A recent U.S. Federal Trade Commission ruling will help move the proposed combination of Fairmount Santrol and Unimin Corp. a bit closer to completion, according to a statement from the buyer. The FTC approved an early termination of the waiting period under the Hart-Scott-Rodino Antitrust Improvements Act of 1976, an anti-trust regulation that requires merger parties to make a detailed case to the FTC and U.S. Dept. of Justice, and wait for those agencies to determine that their transaction will not adversely affect the market’s competitive balance.
Last December, Fairmount Santrol and Unimin Corp. (a subsidiary of SCR-Sibelco NV) announced a definitive agreement, potentially combining two of the largest suppliers of silica products to the metalcasting market.
The “tax-free, cash and stock transaction” will mean Fairmount shareholders will receive $170 million in cash (approximately $0.74/share) and will own 35% of the combined company.

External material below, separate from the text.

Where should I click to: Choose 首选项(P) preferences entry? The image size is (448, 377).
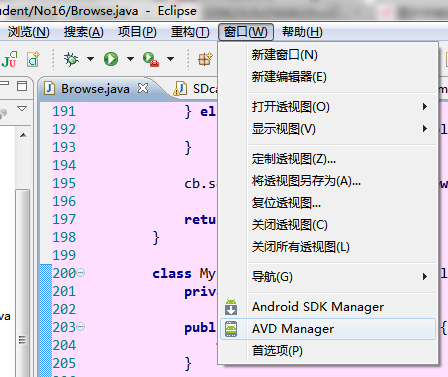click(x=328, y=351)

Sibelco will own the remaining 65%.
The combination is expected to be completed by midyear.
Sibelco will maintain separate ownership of Unimin's high-purity quartz business.
The combined company will supply industrial materials (e.g., foundry sand) and proppants (for hydraulic fracturing, or “fracking”) at an annual production capacity of approximately 45 million tons of sand and minerals. Their combined reserves are projected at more than 1.3 billion tons.

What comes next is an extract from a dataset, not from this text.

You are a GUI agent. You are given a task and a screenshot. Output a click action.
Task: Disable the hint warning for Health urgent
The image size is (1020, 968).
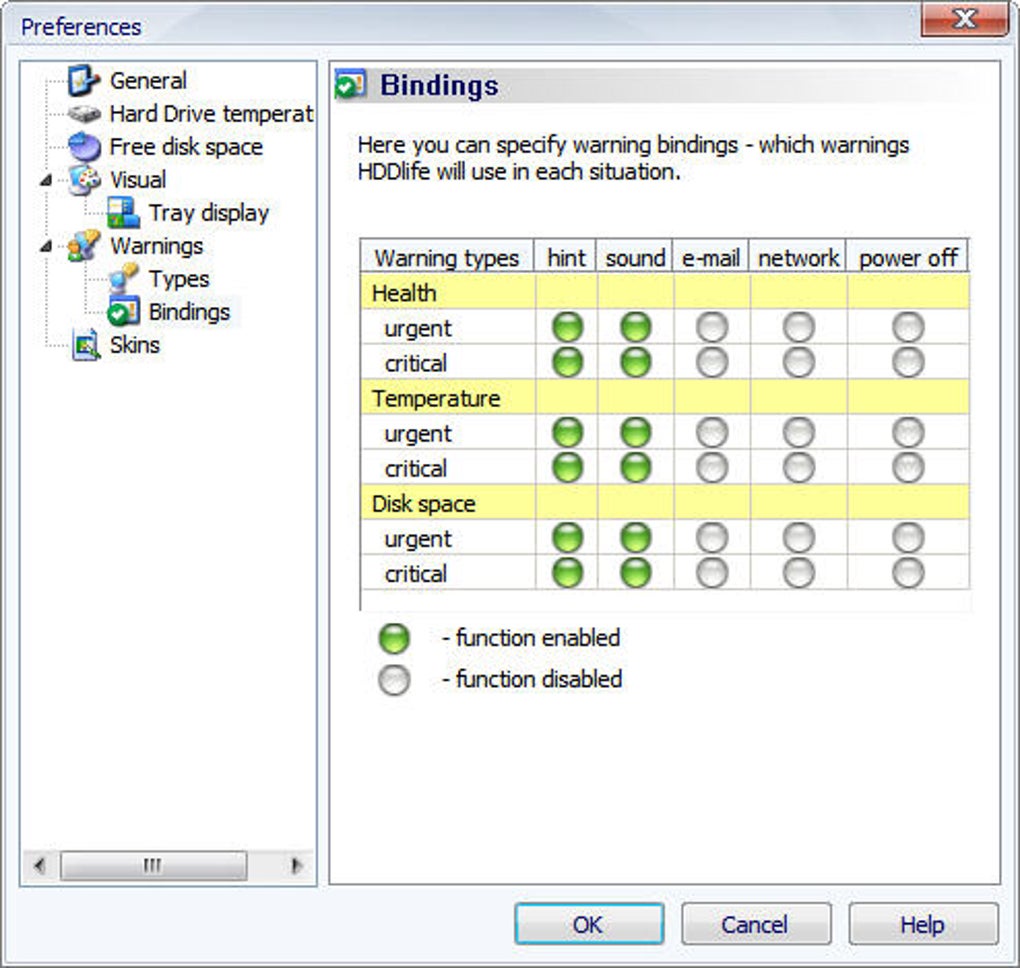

Jenniffer Deckard, the current CEO of Fairmount Santrol, is expected to serve as CEO and as a director of the combined company.
In a recent conference call with market analysts, Deckard stated that the merged organization will gain synergies by optimizing the individual companies' "asset footprints — including over 50 origin facilities, multiple rail lines and nearly 100 terminals — to drive substantial cost savings across thousands of potential origin-destination pairs."
Deckard is expected to serve as CEO and a director of the combined company.